By Eric Schweibenz
On September 21 and 24, 2012, ALJ Thomas B. Pender issued Order No. 12 and Order No. 14, respectively, denying motions to exclude witness testimony in Certain Silicon Microphone Packages and Products Containing Same (Inv. No. 337-TA-825).

According to Order No. 12, complainant Knowles Electronics, LLC (“Knowles”) sought to exclude respondents Analog Devices, Inc., Amkor Technology, Inc., and Avnet, Inc. (“Respondents”) from offering expert opinion testimony at trial from Dr. Michael G. Pecht relating to economic, sales or marketing matters as these areas are outside the scope of his expertise (which is the area of electronics packaging, printed circuit board assembly, surface mount technology, and electronic products and systems development) and is thus unreliable under Fed. R. Evid. 702.  ALJ Pender denied the motion, stating that Dr. Pecht’s lack of specific relevant experience is an issue that goes to the weight assigned to his testimony rather than its admissibility, and that Knowles may address his qualifications, or lack thereof, through cross-examination.

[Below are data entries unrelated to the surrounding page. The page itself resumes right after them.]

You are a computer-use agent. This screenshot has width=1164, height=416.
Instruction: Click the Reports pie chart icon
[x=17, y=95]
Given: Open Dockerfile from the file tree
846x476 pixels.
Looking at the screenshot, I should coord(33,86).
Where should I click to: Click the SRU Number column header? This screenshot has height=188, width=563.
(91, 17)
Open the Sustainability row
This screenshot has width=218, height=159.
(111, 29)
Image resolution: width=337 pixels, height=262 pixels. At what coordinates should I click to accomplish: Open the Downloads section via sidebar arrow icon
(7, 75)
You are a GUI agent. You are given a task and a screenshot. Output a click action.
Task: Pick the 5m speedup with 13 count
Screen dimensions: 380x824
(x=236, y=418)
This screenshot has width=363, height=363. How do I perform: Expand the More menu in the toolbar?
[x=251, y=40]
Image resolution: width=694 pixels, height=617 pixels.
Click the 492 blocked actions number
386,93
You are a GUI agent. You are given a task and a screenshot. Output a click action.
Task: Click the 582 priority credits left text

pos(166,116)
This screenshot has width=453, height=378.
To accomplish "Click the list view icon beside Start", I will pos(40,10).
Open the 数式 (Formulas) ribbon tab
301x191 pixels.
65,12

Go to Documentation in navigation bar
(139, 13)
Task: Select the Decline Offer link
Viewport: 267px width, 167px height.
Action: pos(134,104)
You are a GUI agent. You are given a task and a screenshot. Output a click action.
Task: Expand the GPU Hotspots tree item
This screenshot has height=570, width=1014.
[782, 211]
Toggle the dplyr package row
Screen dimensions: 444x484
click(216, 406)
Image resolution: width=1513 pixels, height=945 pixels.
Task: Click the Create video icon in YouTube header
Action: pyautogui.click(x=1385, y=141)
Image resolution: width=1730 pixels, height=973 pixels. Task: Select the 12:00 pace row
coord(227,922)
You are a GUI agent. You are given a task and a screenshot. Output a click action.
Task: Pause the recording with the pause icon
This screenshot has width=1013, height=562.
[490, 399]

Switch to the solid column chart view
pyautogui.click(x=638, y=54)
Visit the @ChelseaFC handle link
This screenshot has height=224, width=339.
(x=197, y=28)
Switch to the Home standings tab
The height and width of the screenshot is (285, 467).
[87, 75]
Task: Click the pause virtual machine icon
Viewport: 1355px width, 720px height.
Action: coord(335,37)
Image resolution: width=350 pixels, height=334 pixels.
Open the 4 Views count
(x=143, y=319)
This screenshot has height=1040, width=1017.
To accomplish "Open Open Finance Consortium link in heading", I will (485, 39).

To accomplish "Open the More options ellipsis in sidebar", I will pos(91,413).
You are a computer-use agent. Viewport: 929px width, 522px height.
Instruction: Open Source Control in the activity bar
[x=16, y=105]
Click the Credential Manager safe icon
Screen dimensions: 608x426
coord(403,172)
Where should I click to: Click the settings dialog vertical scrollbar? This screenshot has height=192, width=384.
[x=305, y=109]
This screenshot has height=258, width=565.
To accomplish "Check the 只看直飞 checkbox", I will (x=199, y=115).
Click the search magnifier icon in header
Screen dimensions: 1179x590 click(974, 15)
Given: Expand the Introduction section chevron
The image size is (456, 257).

According to Order No. 14, Respondents sought to exclude the rebuttal witness statement of Knowles’ witness, Phillip Green, on the grounds that his opinion of the commercial success of the asserted claims of the patents-in-suit and Knowles’ MEMS products – and thus the nexus between the asserted patents and the commercial success of Knowles’ products – is outside the scope of his expertise (he is allegedly a CPA with experience in damages evaluation who lacks a technical background) and thus lacks foundation under Fed. R. Evid. 702.  Knowles conceded that Mr. Green opines that Knowles’ SiSonic MEMS microphone packages are commercially successful due to the patented technology, but asserted that his opinion on the nexus is based in part on the technical opinion of Knowles’ other witnesses which informed his understanding of the technology at issue, and that Mr. Green does not need to have technical experience to offer an opinion about which features were responsible for the success of the MEMS products, based on his financial and economic analysis of the record.  Knowles also argued that the issue is one of weight assigned to Mr. Green’s testimony and not its admissibility.  ALJ Pender agreed with Knowles and denied the motion.